## begin Material provided
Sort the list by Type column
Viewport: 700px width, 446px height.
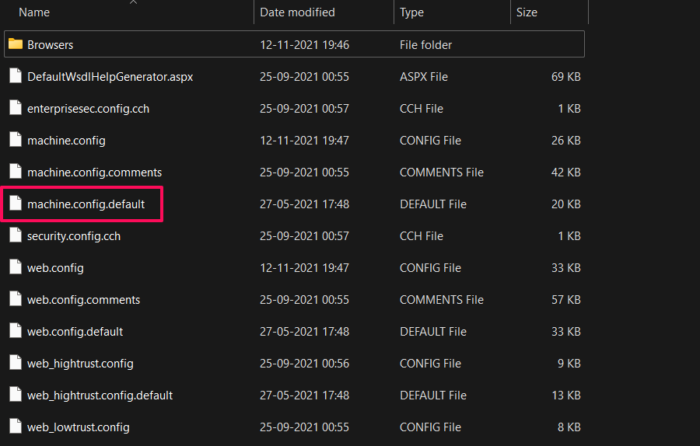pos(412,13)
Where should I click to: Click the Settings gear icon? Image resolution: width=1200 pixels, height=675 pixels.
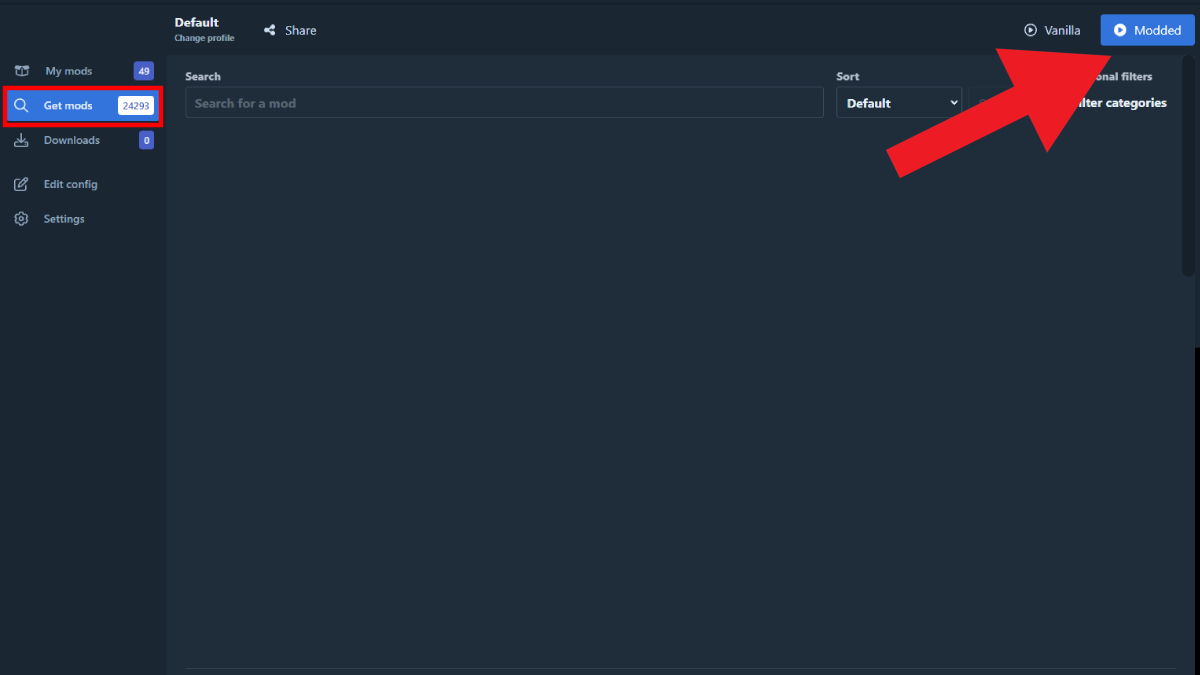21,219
## end Material provided
■ Stated problem ■
Please extract every line of text from the listing above, reproducing each one word for word and leaving the pictures out.

■ In response ■
Sort the list by Type column
Viewport: 700px width, 446px height.
pos(412,13)
Where should I click to: Click the Settings gear icon? Image resolution: width=1200 pixels, height=675 pixels.
21,219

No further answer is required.